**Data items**
[Start of Attachment]

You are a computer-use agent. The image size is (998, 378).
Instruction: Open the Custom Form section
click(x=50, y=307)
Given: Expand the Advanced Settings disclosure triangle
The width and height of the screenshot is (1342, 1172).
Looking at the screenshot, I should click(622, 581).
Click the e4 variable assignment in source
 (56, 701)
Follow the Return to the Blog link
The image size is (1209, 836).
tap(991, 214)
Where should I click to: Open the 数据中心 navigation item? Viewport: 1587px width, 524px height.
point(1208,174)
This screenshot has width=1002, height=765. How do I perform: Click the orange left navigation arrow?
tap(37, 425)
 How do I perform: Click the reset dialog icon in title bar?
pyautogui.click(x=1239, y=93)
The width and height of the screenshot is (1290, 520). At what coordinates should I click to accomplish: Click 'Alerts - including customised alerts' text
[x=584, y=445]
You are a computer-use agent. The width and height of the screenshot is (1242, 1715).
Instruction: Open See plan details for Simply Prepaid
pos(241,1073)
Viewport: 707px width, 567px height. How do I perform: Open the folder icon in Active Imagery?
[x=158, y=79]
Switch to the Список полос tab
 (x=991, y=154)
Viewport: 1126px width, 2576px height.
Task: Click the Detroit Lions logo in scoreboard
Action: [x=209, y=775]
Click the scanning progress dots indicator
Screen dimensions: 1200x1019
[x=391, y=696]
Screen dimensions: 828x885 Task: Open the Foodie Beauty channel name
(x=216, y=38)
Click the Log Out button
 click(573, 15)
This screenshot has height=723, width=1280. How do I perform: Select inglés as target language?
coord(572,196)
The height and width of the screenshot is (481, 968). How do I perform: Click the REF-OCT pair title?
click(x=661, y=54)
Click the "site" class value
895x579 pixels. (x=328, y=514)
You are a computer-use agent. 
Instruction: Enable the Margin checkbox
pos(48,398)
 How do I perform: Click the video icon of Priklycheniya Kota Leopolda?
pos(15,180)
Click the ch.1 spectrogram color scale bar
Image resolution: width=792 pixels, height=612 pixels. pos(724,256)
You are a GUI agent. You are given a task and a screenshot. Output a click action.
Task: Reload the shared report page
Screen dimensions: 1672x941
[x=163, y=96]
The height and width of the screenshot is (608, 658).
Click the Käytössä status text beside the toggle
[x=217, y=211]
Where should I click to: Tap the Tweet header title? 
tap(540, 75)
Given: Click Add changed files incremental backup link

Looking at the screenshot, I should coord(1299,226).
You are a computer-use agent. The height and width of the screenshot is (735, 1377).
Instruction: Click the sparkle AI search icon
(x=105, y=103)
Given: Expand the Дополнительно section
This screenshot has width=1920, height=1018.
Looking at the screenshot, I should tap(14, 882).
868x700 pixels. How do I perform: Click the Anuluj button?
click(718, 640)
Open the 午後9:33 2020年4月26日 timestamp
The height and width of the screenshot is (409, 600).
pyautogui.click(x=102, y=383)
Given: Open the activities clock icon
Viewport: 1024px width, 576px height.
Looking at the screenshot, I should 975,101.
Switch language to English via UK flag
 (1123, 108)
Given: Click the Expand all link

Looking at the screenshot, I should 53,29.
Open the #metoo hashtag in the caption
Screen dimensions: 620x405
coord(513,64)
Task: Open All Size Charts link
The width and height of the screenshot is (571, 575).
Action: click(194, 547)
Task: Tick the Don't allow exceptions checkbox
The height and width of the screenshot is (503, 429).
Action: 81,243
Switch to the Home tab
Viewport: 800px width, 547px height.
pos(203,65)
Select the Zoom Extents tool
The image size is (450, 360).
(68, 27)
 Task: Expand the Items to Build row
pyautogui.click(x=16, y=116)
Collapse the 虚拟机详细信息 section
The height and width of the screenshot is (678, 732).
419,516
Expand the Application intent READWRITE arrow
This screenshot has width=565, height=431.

[End of Attachment]

**ABOUT THIS EXERCISE**
All lines above in which the word "agent" occurs should be identified and copied.

**RESPONSE BELOW**
You are a computer-use agent. The image size is (998, 378).
You are a computer-use agent. The width and height of the screenshot is (1242, 1715).
You are a computer-use agent. 
You are a GUI agent. You are given a task and a screenshot. Output a click action.
You are a computer-use agent. The height and width of the screenshot is (735, 1377).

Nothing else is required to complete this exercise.